Exercise 1: Can you reproduce word for word everything in the passage on William Hayes from "William Hayes was" down to "1923 general election."?
Exercise 2: Can you give all the rows again with "inventory" swapped for "backpack" and nothing else changed?

Text block:
# # # #

Teachta Dála
- In office May 1921 – August 1923
- Constituency: Limerick City–Limerick East

Personal details
- Party: Sinn Féin

= William Hayes (Irish politician) =

Irish politician

William Hayes was an Irish politician and farmer. He was elected unopposed as a Sinn Féin Teachta Dála (TD) to the Second Dáil at the 1921 elections for the Limerick City–Limerick East constituency. He supported the Anglo-Irish Treaty and voted in favour of it. He was re-elected unopposed as a pro-Treaty Sinn Féin TD at the 1922 general election. He did not contest the 1923 general election.

# # # #

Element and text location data
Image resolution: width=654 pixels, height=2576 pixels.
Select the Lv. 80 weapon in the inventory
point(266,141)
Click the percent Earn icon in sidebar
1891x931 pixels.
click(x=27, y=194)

# # # #

Written reply 1:
William Hayes was an Irish politician and farmer. He was elected unopposed as a Sinn Féin Teachta Dála (TD) to the Second Dáil at the 1921 elections for the Limerick City–Limerick East constituency. He supported the Anglo-Irish Treaty and voted in favour of it. He was re-elected unopposed as a pro-Treaty Sinn Féin TD at the 1922 general election. He did not contest the 1923 general election.

Written reply 2:
Image resolution: width=654 pixels, height=2576 pixels.
Select the Lv. 80 weapon in the backpack
point(266,141)
Click the percent Earn icon in sidebar
1891x931 pixels.
click(x=27, y=194)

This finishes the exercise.